Thanks for the reply — I do appreciate that you can only work with the figures that are in circulation.
My original point still stands — why not split the build and support costs?
As for naval shipbuilding in the UK — if all you are good for is MOD / RN orders that can’t go elsewhere then you have a credibility gap.
A) How many countries have a front rank warship building capability? B) How many countries have a navy?
B is much bigger than A and if we are ging to build warships then we need to get credible and good or we should get out of the business.
Export or starve is one way to look at the issue.
Apart from the fact QEC doesn’t fit in 5 dock!

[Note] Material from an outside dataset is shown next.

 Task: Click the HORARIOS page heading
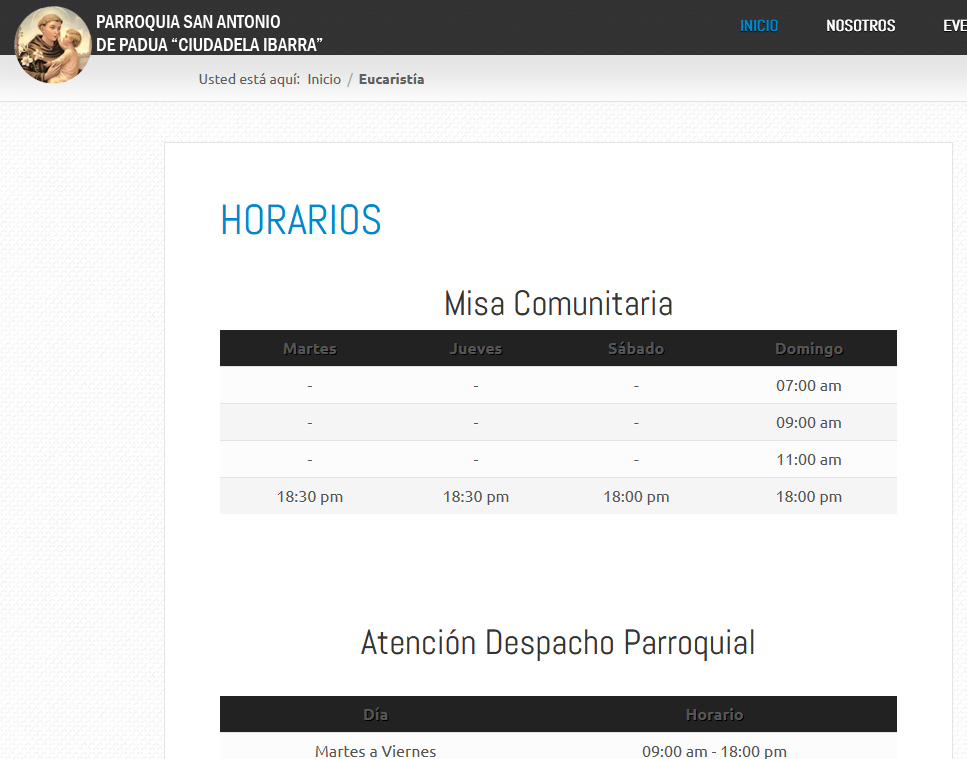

Apart from the fact it does, according to NavyLookouts article on dry dock options for QEC. The main issue is site security and personnel accommodations. Don’t get me wrong it clearly is not the best option, that would be a new drydock in Portsmouth.
If you care to peruse the blueprints, you will find they very much designed as ‘warships’.
CL lost 60m on the SDA, it was only their new owners Peel that saved them going under by covering the losses don’t forget. As for “investing in a dry dock for QEC” are you seriously thinking they are going to build a new dry dock, (theres nowhere to build that in the yard or nearby? or are you saying they should try and increase their biggest drydock no. 5, there’s a slight issue of huge cost, an adjacent priory and grave yard, too narrow a gate, heavy silting entrance, draft problems….the list is endless. And how do they survive without 5 dock for the 2 years it would take to dig out a bigger dock even if it was possible, which its not? Its simply not feasible.